The new transport-focused report, produced by consultant Arup, identifies four self-contained labour markets within the corridor – Swindon, Oxford, the central area of Milton Keynes (Northampton, Bedford, Wellingborough), and Cambridge. It looks at the transport links needed to cope with forecast growth.
The report says interaction between the four labour markets is limited because of poor quality orbital links and because local and inter-urban road traffic share the same road links, resulting in congestion.
The report adds that, although the western leg of East-West Rail from Oxford to Bedford is under construction, there is no direct rail link across the corridor. It said the best routes for travel between the cities was often via London or via interchanges to north of the corridor on congested and overcrowded routes.
The report looks at future growth areas and area where transport upgrades would create opportunities for new housing developments.
It highlights national transport schemes which could affect the corridor as the East West Rail western section, East West Rail central section – which has yet to get approval, the Oxford to Cambridge expressway road, Crossrail 2 and High Speed 2.
The report detailed the impacts of a baseline, incremental or transformational upgrades to each transport mode, across the corridor and between areas within it.
The baseline case assumes the same level of funding and investment with the same build rates as over the last 10 years.

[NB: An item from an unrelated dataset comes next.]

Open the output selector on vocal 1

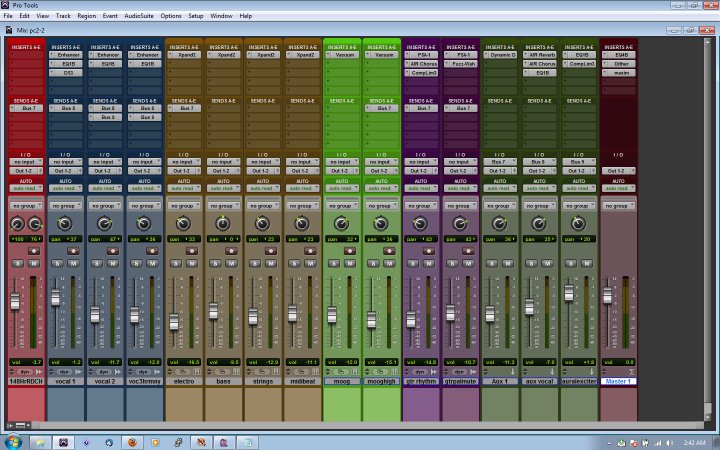(65, 170)
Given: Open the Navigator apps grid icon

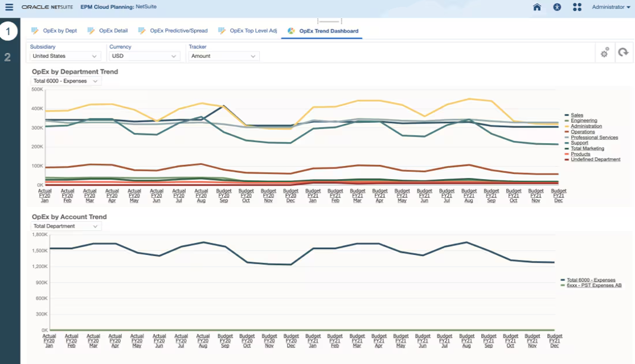Looking at the screenshot, I should [x=577, y=7].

The report concludes that without substantial intervention, traffic speeds would fall, delays would increase, journey times would be less reliable, congestion would increase. There would also be environmental damage and a loss of productive economic output. The report says that for the baseline case, commuting movements would increase by 24% by 2050 compared to 2011.
In the incremental case, where houses are built in line with targets, the report says commuting movements would grow by at least 30% in each of the four sub regions producing an overall increase of 37%. Oxford and Cambridge were projected to experience some of the highest percentage increases in housing, employment, productivity and consequently gross value added gains.
The transformational case assumes a step change in investment and housebuilding, with spending exceeding targets. In this case it says commuter movements could rise by up to 61% in the Milton Keynes area and 53% across the four regions.
Arup associate Matthew Dillon said putting together the report was an iterative process, looping between property market analysts Savills and economics specialist Cambridge Econometrics. The report concludes that, although there is a need for better long distance links between the two cities, the key to unlocking the growth faster was often in local improvement schemes.
“We see an equal role for well-targeted local schemes as the more major interventions, but the smaller schemes often realise the benefits quicker,” he said. “ We see the big regional schemes, as being justified just as much on their local benefits to allow people to commute from a station outside say, Milton Keynes, to Cambridge or Oxford just as much as the links between Cambridge and Oxford themselves.”
He said local road improvement schemes and larger long distance schemes, such as the expressway should be planned with each other in mind.
“The two needn’t be mutually exclusive,” he said. “You can have the segregation of those types of traffic. The situation where a road is built and then it is bulldozed by the expressway in a few years’ time shouldn’t exist provided the upgrades that are made are expressway ready.”